I retained very little information from my high school years. I can recite the periodic table of elements OK, some of it. I can say: “Ich bin dreizehn jahre alt.” In economics, I learned let the buyer beware and in history class, power corrupts. That last one has resonated most in my adult life.
The teacher had been explaining the difference between a democracy and a dictatorship. A democracy was best, he said. Even if the government was often voted out before they could get anything done. I raised my hand and he looked absolutely stunned to see that I was a) present and b) listening. I asked if democracies were such admin-heavy hassles, wouldn’t the best system be a benign dictatorship? (Oh youthful innocence, I could actually imagine someone nice getting to the top of a totalitarian state.)
The teacher lit up and yelled out his fundamental truth. “No because... power corrupts!”

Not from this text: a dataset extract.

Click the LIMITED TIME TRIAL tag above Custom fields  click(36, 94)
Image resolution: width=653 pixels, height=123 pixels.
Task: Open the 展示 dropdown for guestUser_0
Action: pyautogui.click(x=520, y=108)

And it does. Look at any cult. One minute they’re braiding each other’s hair in the sunshine, the next rolling around naked in padded rooms whilst screaming and plotting to poison an entire town of innocent Midwesterners. I’ve seen Wild Wild Country.
The gripping Netflix documentary looks into the Rajneesh cult and how in the 1980s it turned, quite literally, septic. What transpired was evil but if you look into the teachings of its leader, Osho, many of them make perfect sense. He said: “If you love a flower, don’t pick it up. Because if you pick it up it dies and it ceases to be what you love. So if you love a flower, let it be. Love is not about possession. Love is about appreciation.”
Pure and true. But the guy ended up possessing 93 Rolls-Royces. Power corrupts.
Today we have a feature by Christchurch journalist Anke Richter, who has delved into the flaky and fascinating several times for Sunday. Anke went to Pune, where Osho’s Rajneesh movement began, to find it still thriving (financially, anyway) despite its charismatic guru being long dead.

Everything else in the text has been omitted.